## Alıştırma Bölümleri
[1] Köy odası metninde "Köy muhtarımız genç, çalışkan" sözlerinden başlayıp "yönde kullanmış oldu." sözlerine kadar inen kısmın hepsini, tek harfini bile değiştirmeden geri ver.
[2] Lütfen köy odası metnini son cümlesinin ardından kaldığı yerden sürdür.

## Verilen Metin
________________________
Geçtiğimiz yaz, köy muhtarımız önemli bir çalışmayı başlatacağının müjdesini vererek bizleri umutlandırmış oldu. Bu çalışmanın iki aşamalı olacağını ve ilk aşamasının köyün eski okul binasının tadilatının yapılarak bir köy odasına dönüştürüleceği bilgisini vermişti. Bu iş için kaymakamlıktan bir ödeneğin alınacağını ve bu paranın yetmemesi halinde, köyde bir yardım kampanyasını düzenleyeceği bilgisini veriyordu.
Köy muhtarımız genç, çalışkan ve gayretli biridir, köyün var olan sorunların çözümü konusunda samimidir. Ben ve birkaç köylü olarak muhtarımıza, her konuda destek ve yardımcı olabileceğimizi belirterek bir öneride bulunduk. Önerimiz: Bu çalışmanın ilk aşaması olarak köy odasının yapımı (tadilatı) değil, önceliği köyün su sorununun çözümü olsun dedik. Muhtar ise, köy odasının daha önemli olduğunu söyleyerek; köylülerimiz “Cem’lerini ve inançların gereğini doğru dürüst yapamıyorlar, bir araya gelip sorunlarını konuşamıyorlar” diyerek tercihini bu yönde kullanmış oldu.
________________________
## Veri Bölümü
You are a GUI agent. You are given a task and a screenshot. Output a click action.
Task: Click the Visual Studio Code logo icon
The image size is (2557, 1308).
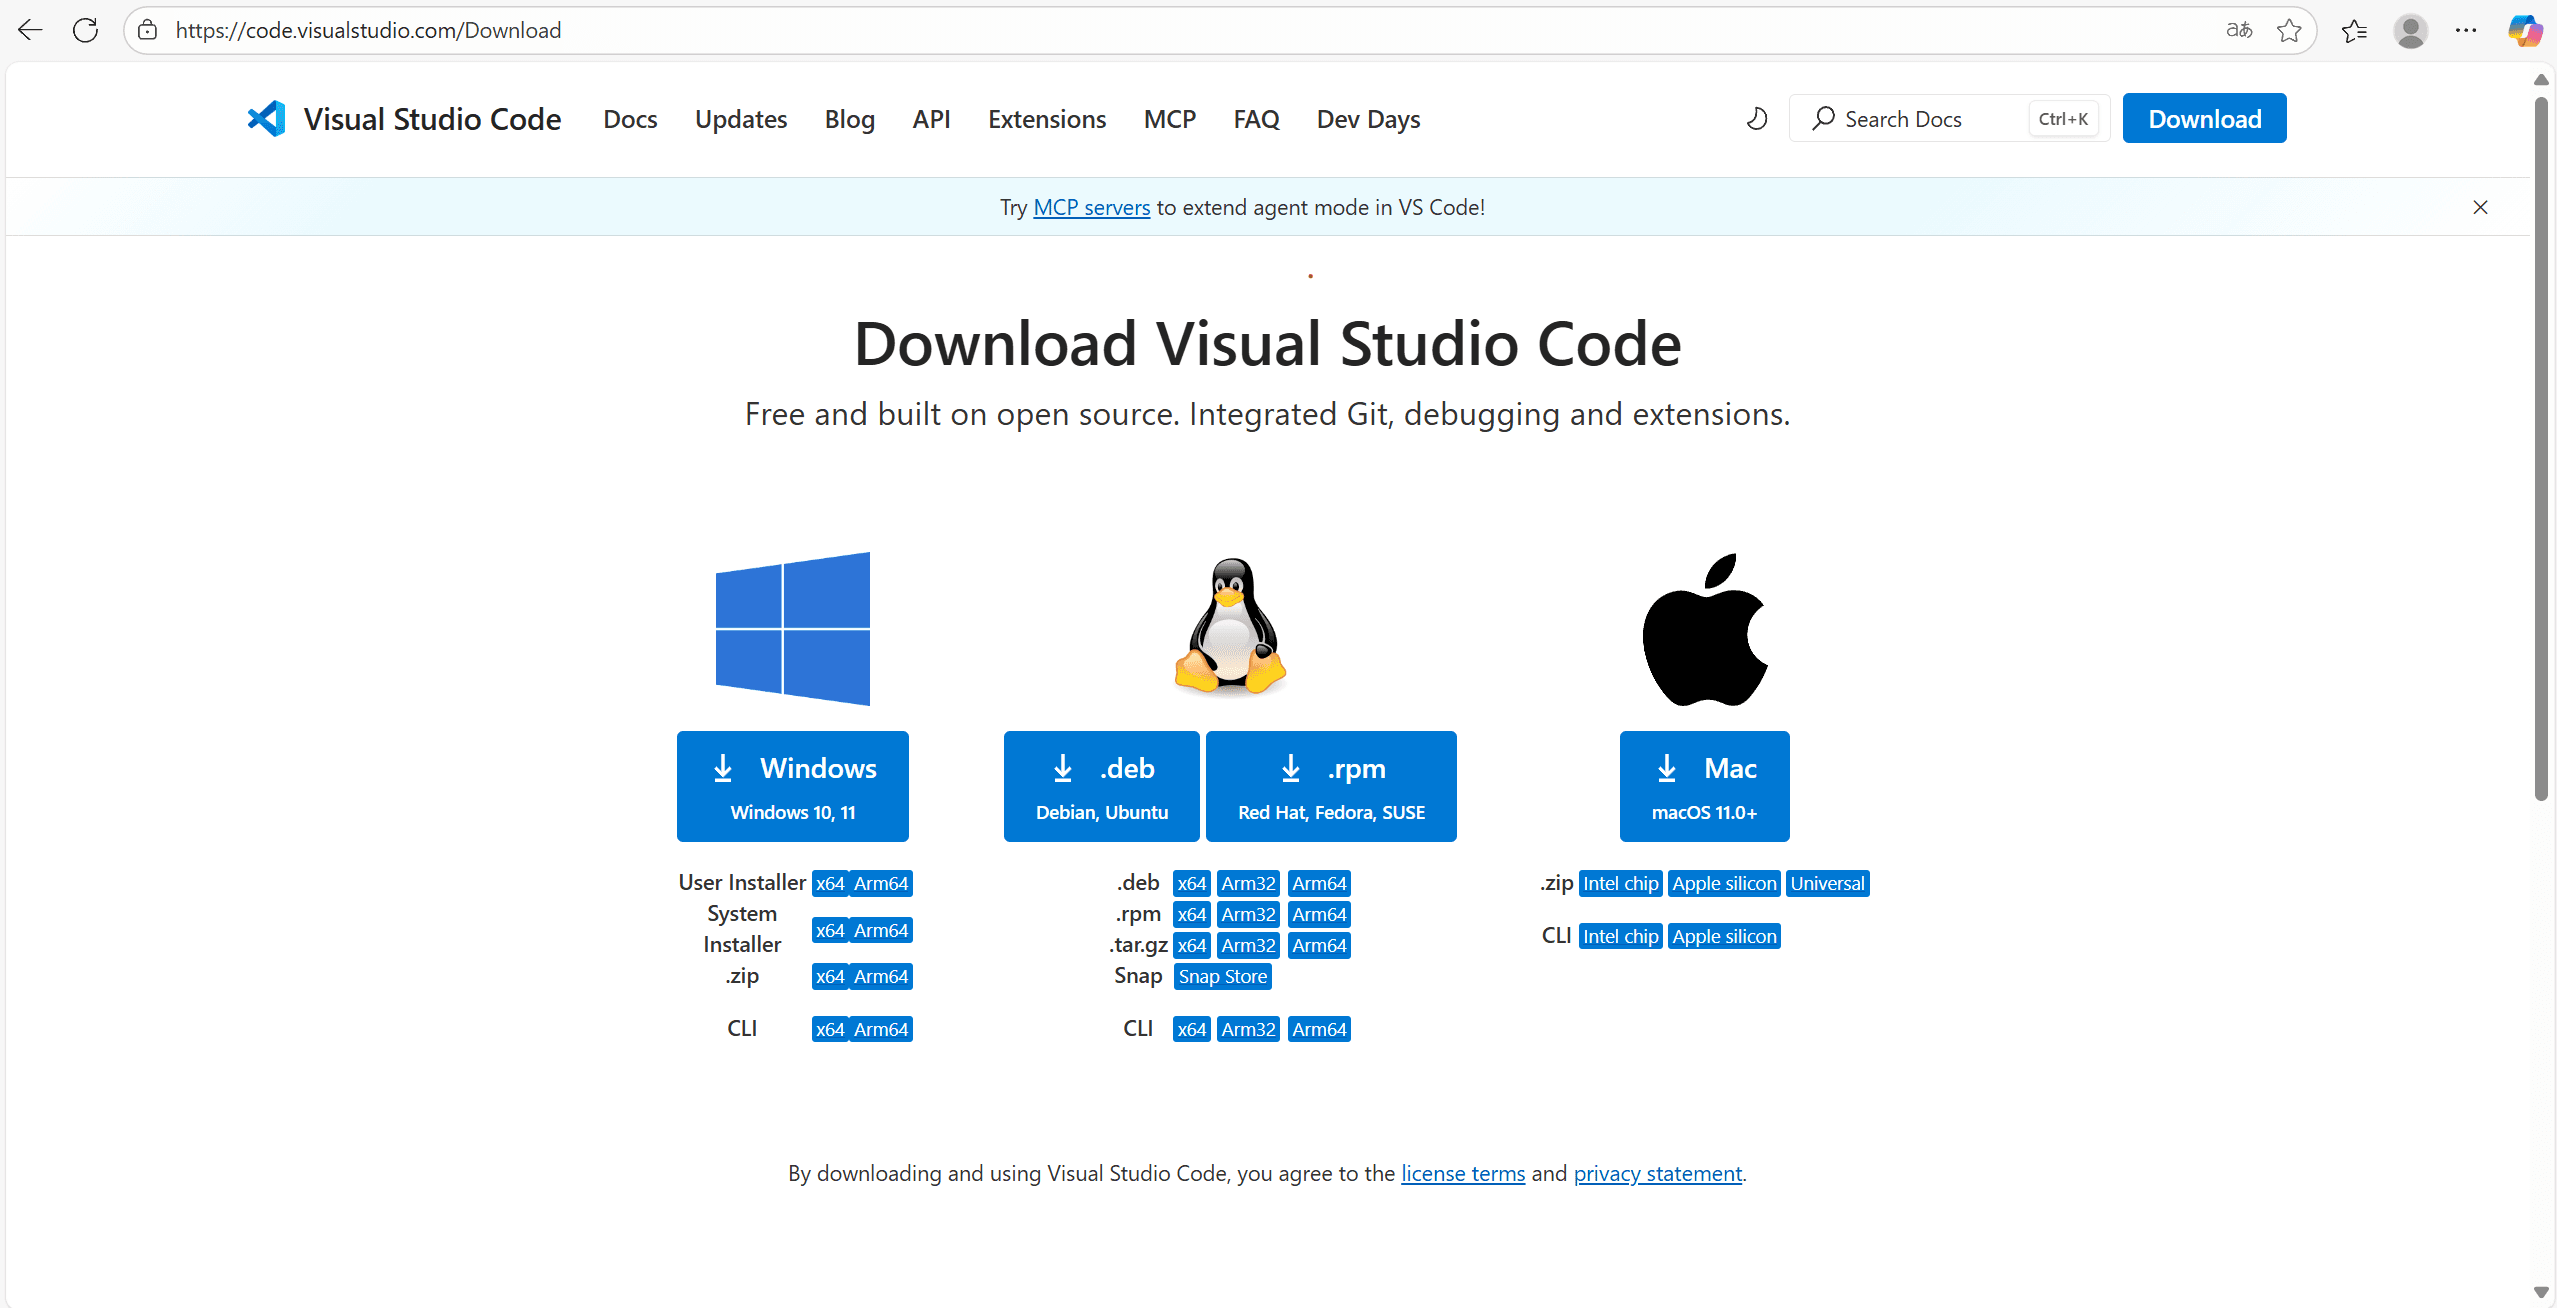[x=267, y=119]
________________________
## Yanıtlar
[1]
Köy muhtarımız genç, çalışkan ve gayretli biridir, köyün var olan sorunların çözümü konusunda samimidir. Ben ve birkaç köylü olarak muhtarımıza, her konuda destek ve yardımcı olabileceğimizi belirterek bir öneride bulunduk. Önerimiz: Bu çalışmanın ilk aşaması olarak köy odasının yapımı (tadilatı) değil, önceliği köyün su sorununun çözümü olsun dedik. Muhtar ise, köy odasının daha önemli olduğunu söyleyerek; köylülerimiz “Cem’lerini ve inançların gereğini doğru dürüst yapamıyorlar, bir araya gelip sorunlarını konuşamıyorlar” diyerek tercihini bu yönde kullanmış oldu.

[2]
Ben de o an, “sevgili muhtarım cem, karın doyurmaz ama su yaşatır” diyerek düşüncemi ifade ettikten sonra sohbetimizi sonlandırmış olduk. Tabi muhtarımız köy odasını yapım işini hemen başlattığını belirtmiş olayım. Umut ediyoruz ki sevgili muhtarımız, aynı gayreti köyün su sorununun çözümü konusunda da sürdürmüş olur.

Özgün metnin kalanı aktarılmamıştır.